» Task to carry out: Your task is to transcribe, word for word, the line containing "673x292 pixels." and all lines that follow it to the end of the entries. Leave out the pictures.

★ ★ ★ ★ ★

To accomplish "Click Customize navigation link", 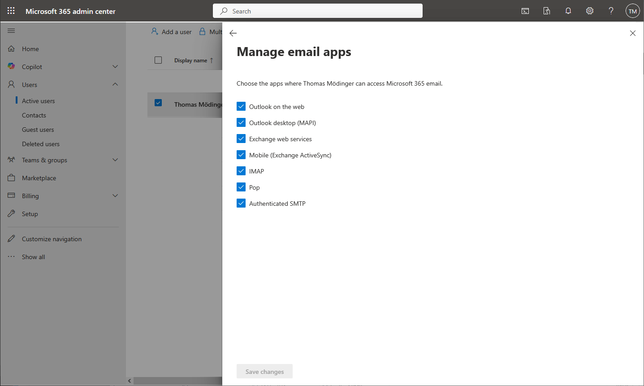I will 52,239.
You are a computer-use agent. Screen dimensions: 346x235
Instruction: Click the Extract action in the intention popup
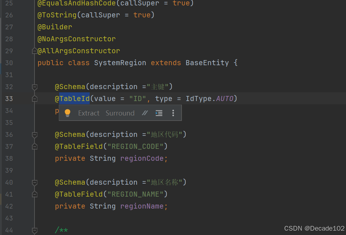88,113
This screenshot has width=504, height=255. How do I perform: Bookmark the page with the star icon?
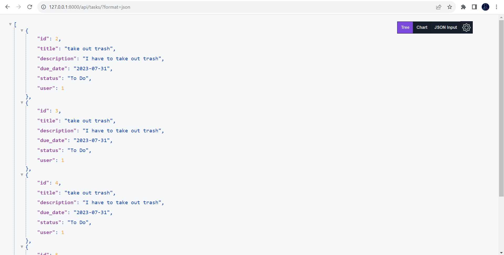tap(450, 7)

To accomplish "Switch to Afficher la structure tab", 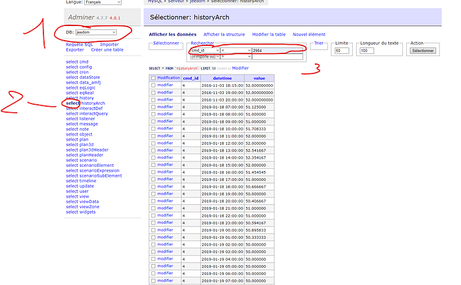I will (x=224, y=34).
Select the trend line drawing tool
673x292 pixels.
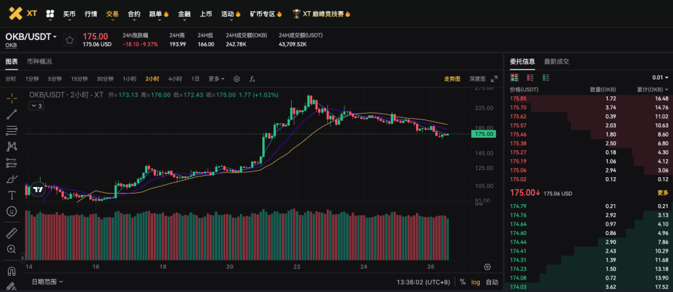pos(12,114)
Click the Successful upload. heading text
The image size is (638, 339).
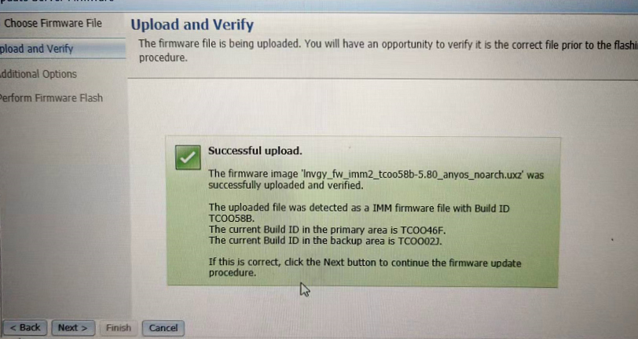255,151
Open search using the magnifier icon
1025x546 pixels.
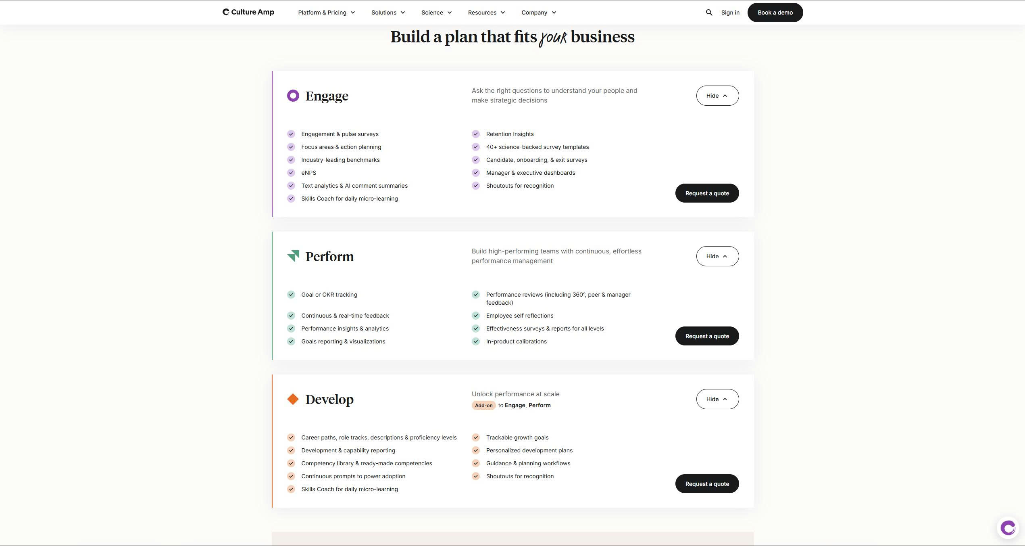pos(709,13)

★ ★ ★ ★ ★

» Answer space:
673x292 pixels.
pos(12,114)
Click the Successful upload. heading text
The image size is (638, 339).
255,151
Open search using the magnifier icon
1025x546 pixels.
pos(709,13)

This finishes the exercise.